It's the second week of Lent, which means that observance has lost its zest. I don't know about you, but I'm yearning for a bit of chocolate. Not a bright, hopeful yearning; a dry, intellectual, arid yearning, because I know I'm not going to eat chocolate anyway. I just want it because it's better than not-chocolate.

So we search for a reason to celebrate, and not the corny-beef celebration of St. Patrick's Day dispensations (which St. Patrick would have disdained) but something rounder, to bring us full circle. And lo! It is Pi Day, 3.14. But we cannot fudge on Pi Day without bringing it into some greater religious context. And not just the context of "God made it, and it is good," because God made chocolate too, and we're not eating that.

Of course, the key question is: would Jesus have known about Pi? Not known-known as God knows all things, but as a person growing up in a first-century Jewish culture, in the course of his human knowledge would he have been likely to encounter the concept of Pi?

Dr. Google offers us thoughts on "mathematics in ancient Israel pi", presenting The Secret Jewish History of Pi:
The relationship between a circle’s diameter — a line running straight through cutting it into two equal halves — and its circumference — the distance around the circle – was originally mentioned in the Hebrew Book of Kings in reference to a ritual pool in King Solomon’s Temple. The relevant verse (1 Kings 7:23) states that the diameter of the pool was ten cubits and the circumference 30 cubits. In other words, the Bible rounds off Pi to about three, as if to say that’s good enough for horseshoes and swimming pools.

Later on, the rabbis of the Mishnah and the Talmud, who knew that the one-third ratio wasn’t completely accurate, had a field day with the Bible having played fast and loose with the facts, arguing in their characteristic manner that of course it depended on whether you measured the pool from the inside or the outside of the vessel’s wall. They also had fun with some of the Gematria – the numerical value – of the words in the original passage, which when you play around with them a bit indeed come a lot closer to the value of Pi, spelling it out to several decimal points.
"Secret" here might be a bit sensationalistic, seeing as 1Kings is not exactly an occult piece of literature. The Journal of Mathematics and Culture May 2006, V1(1) offers us a more scholarly explanation via Lawrence Mark Lesser's article "Book of Numbers: Exploring Jewish Mathematics and Culture at a Jewish High School":
A value of π can be obtained from I Kings 7:23: 
“He made the ‘sea’ of cast [metal] ten cubits from its one lip to its [other] lip, circular all around, five cubits its height; a thirty-cubit line could encircle it all around.”

* WHAT IS BEING ASKED: Please write the next part of the Pi Day essay, picking up right after the quoted verse from I Kings 7:23. You won't need the items that follow this essay.

* PROVIDED RECORDS:
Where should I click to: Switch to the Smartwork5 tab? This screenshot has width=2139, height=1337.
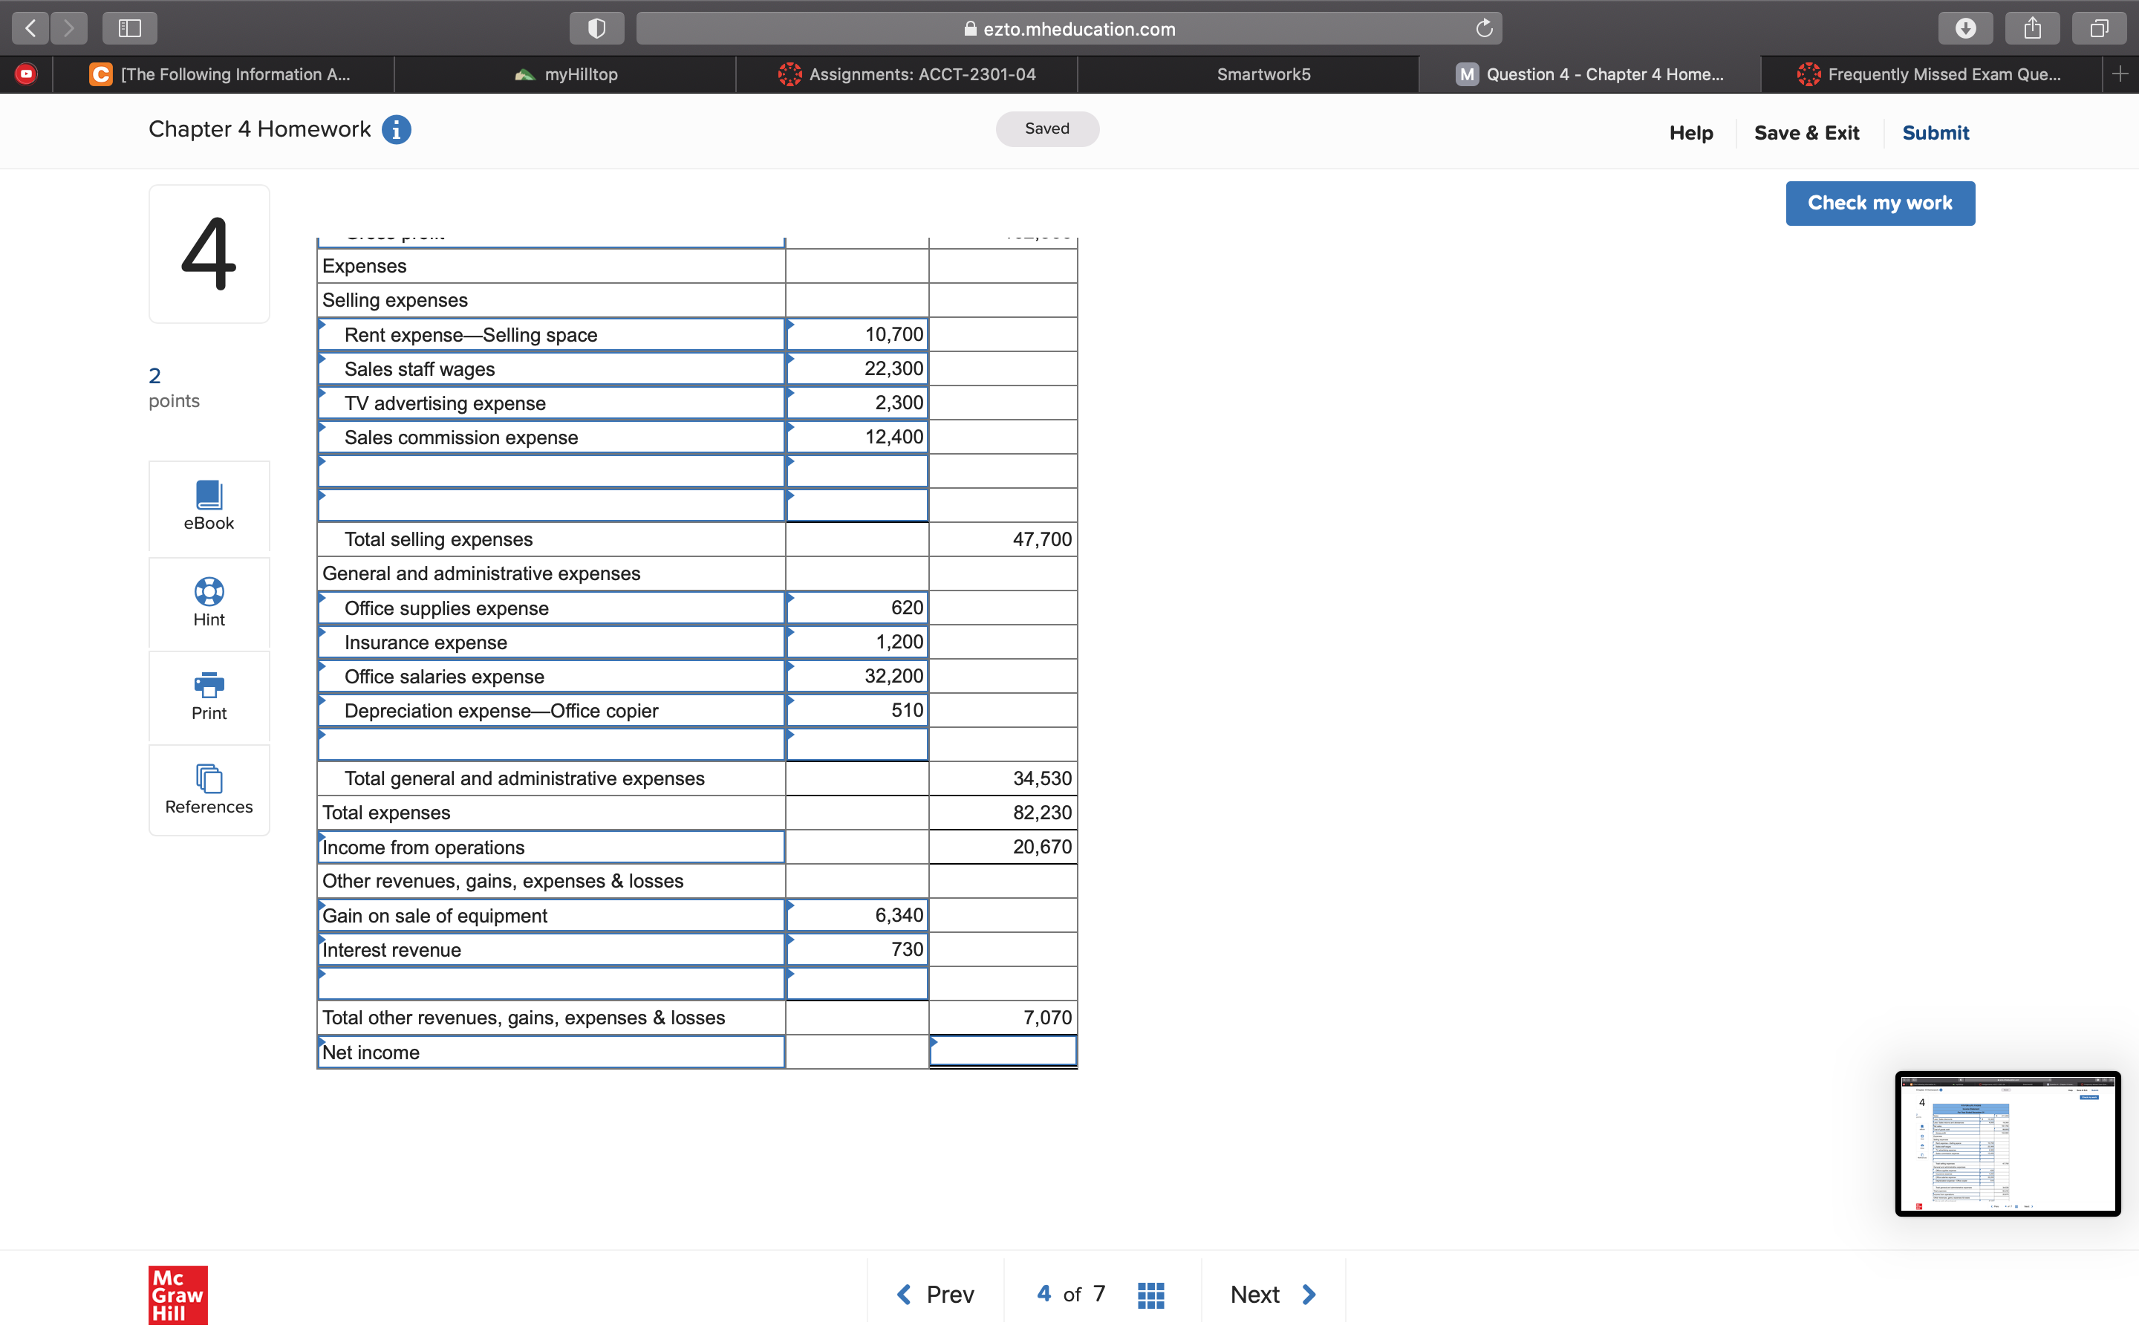(1263, 74)
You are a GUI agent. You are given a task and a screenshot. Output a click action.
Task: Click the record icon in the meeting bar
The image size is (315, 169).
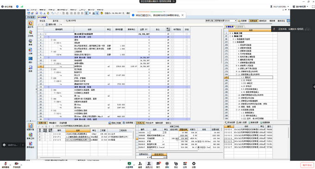(x=167, y=164)
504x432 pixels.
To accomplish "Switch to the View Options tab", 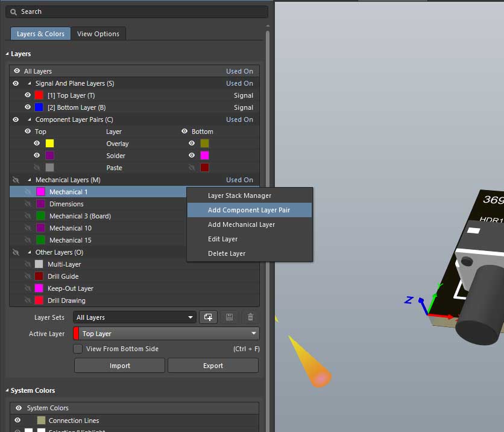I will click(x=98, y=34).
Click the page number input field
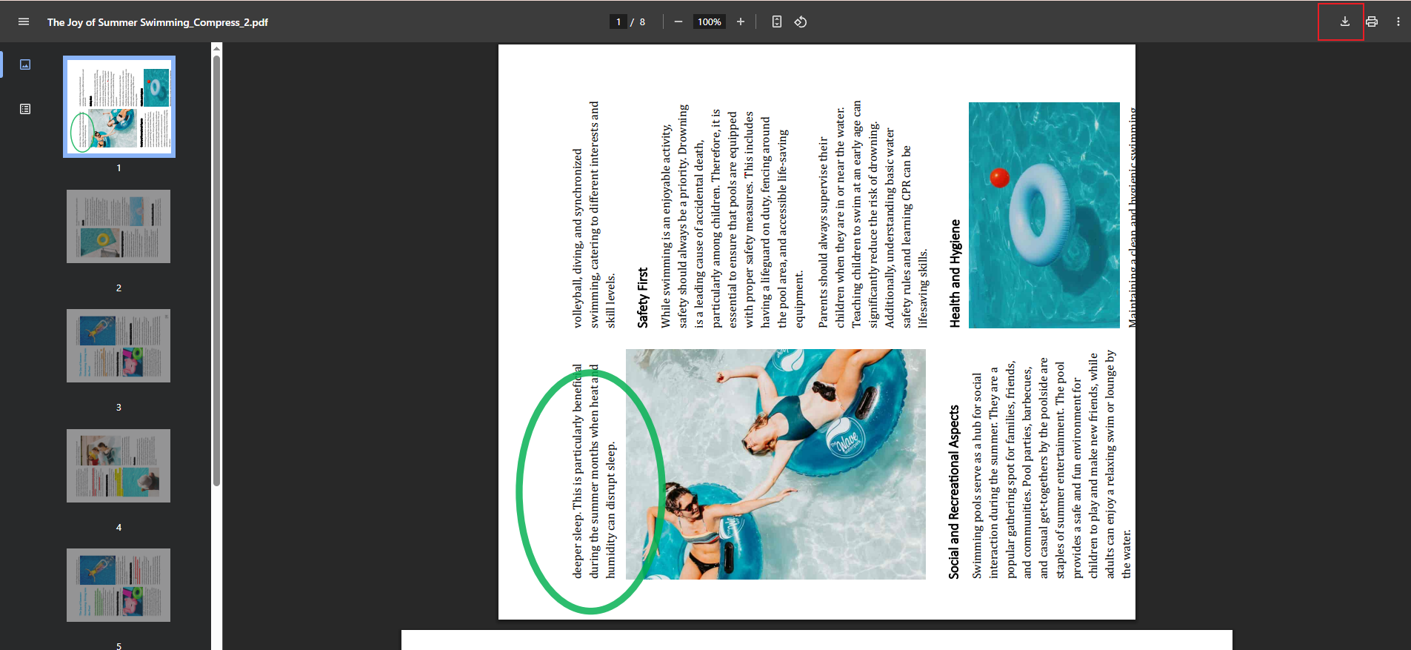Screen dimensions: 1411x650 point(618,22)
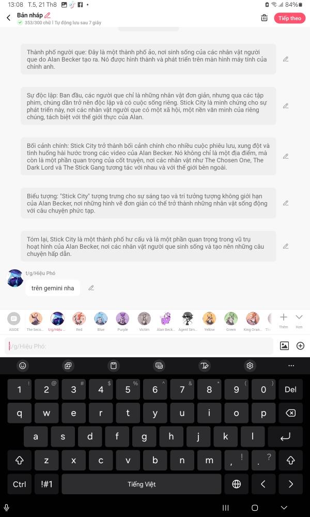Toggle the left Shift key
The height and width of the screenshot is (517, 310).
tap(20, 460)
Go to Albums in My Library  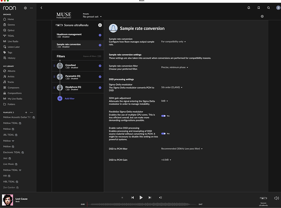[11, 71]
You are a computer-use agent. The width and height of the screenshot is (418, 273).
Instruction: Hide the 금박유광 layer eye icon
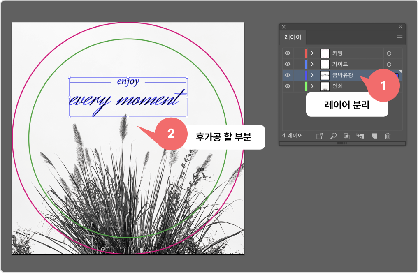point(287,75)
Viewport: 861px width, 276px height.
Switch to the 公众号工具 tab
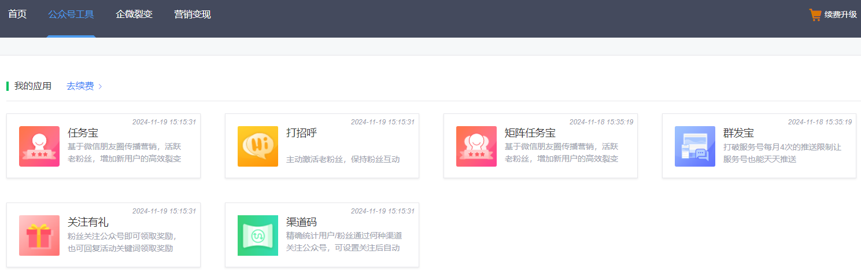[71, 14]
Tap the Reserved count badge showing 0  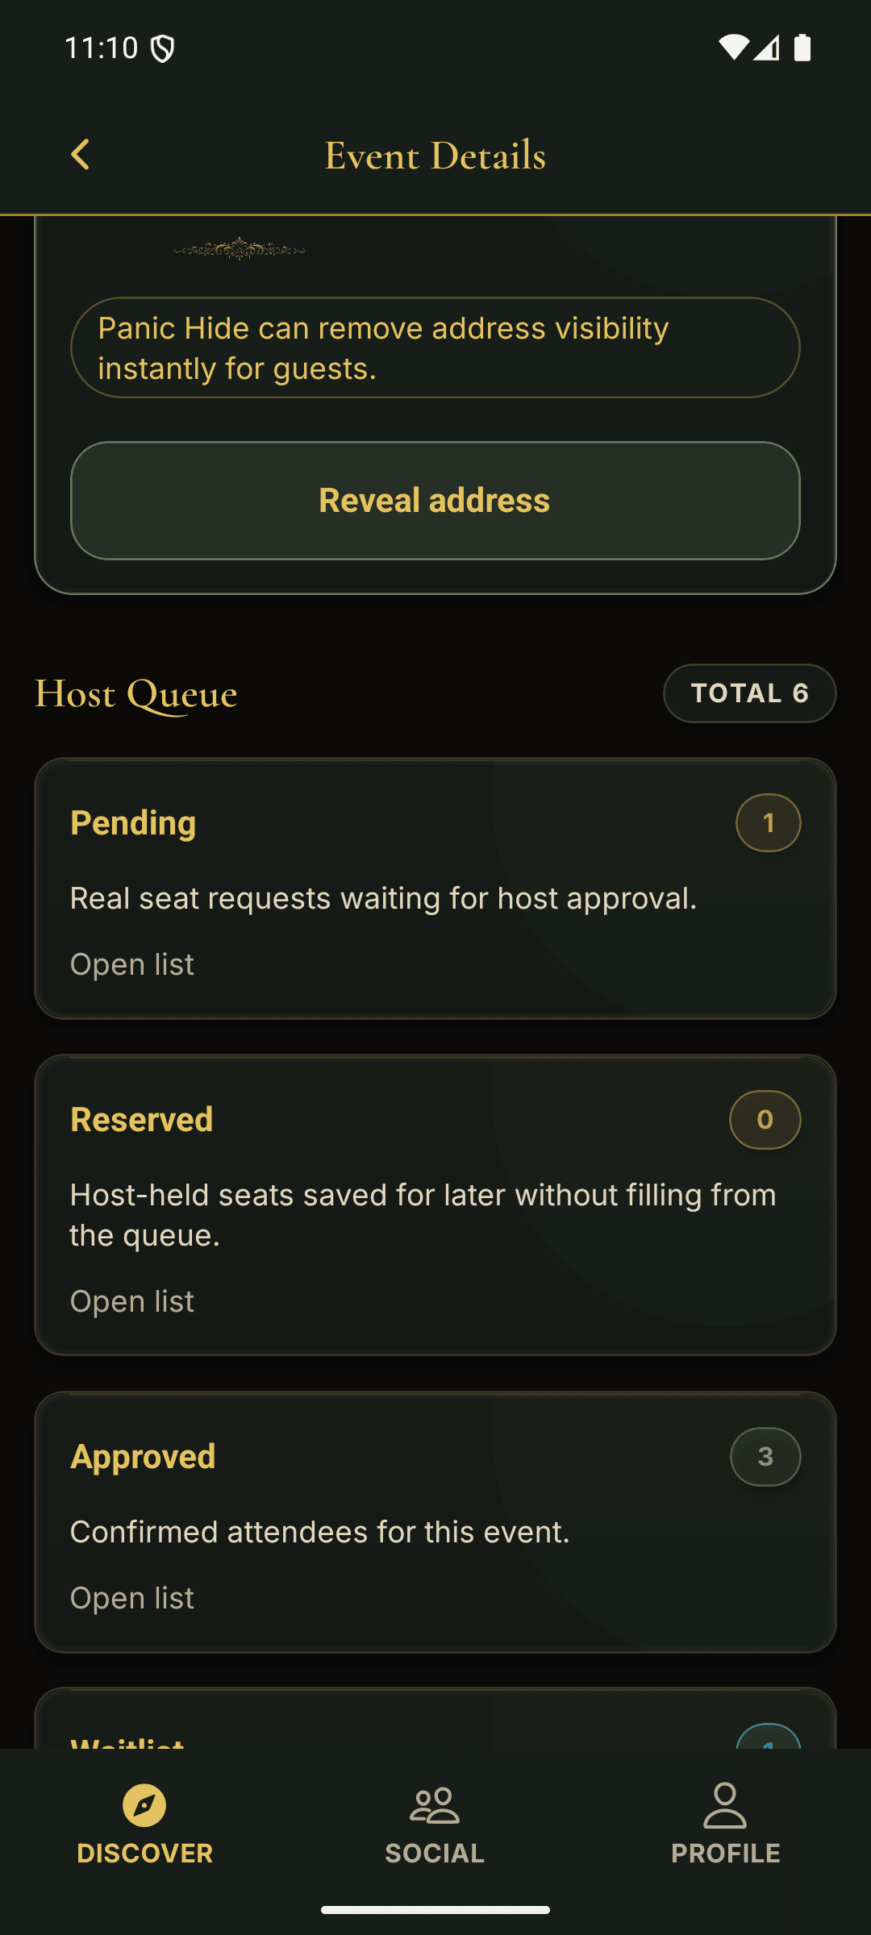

* TASK OUTPUT:
It appears the value of π implied here is simply 30/10 (an error of 4.5%) until a student asks if we need to consider the tank’s thickness -- given three verses later as one-handbreadth, so the inner diameter is 10 cubits minus 2 handbreadths. (Of course, this is also a chance to discuss issues of measurement!) Using the Talmudic value of 1/6 cubit for one handbreadth, the inner diameter becomes 9 2/3 cubits and dividing 30 by 9 2/3 yields more accuracy (error: 1.2%). Applying a more subtle and technical approach to I Kings 7:23 (see Posamentier & Lehmann 2004 or 20 Tsaban & Garber 1998), the ratio of gematrias for the written and spoken forms of a key Hebrew word (for “line”) in that verse is 111/106, which when multiplied by 3 yields a very refined approximation for π : 333/106 (error: 0.0026%). Very few words in the Torah have different oral and written forms.






By Jewish Encyclopedia [Public domain or Public domain]

Jesus was well versed in the law and the prophets, and it is not a stretch to assume that the account of the building of Solomon's Temple and the fashioning of the great pillars and vessels of bronze was known to him. Could he have known about pi? Could he? Should we doubt his scriptural knowledge? Listen to this.
After three days they found him in the temple, sitting in the midst of the teachers, listening to them and asking them questions, and all who heard him were astounded at his understanding and his answers. When his parents saw him, they were astonished, and his mother said to him, “Son, why have you done this to us? Your father and I have been looking for you with great anxiety.” And he said to them, “Why were you looking for me? Did you not know that I must be in my Father’s house?” But they did not understand what he said to them. (Luke 2:46-50)
Do you not understand? Jesus, in the Temple itself, astounding the teachers with his knowledge and his answers, and talking of his Father's house -- the very house for which the bronze vessel was created*? Even his parents could not understand Pi, as happens with so many parents dealing with their children's math.

My friends. The Scriptures themselves proclaim Pi. Take and eat.

*Not actually the very house, since it was destroyed by the Babylonians in 586 BC, and not the very basin, since 2 Kings tells us that the Chaldeans destroyed it. But still.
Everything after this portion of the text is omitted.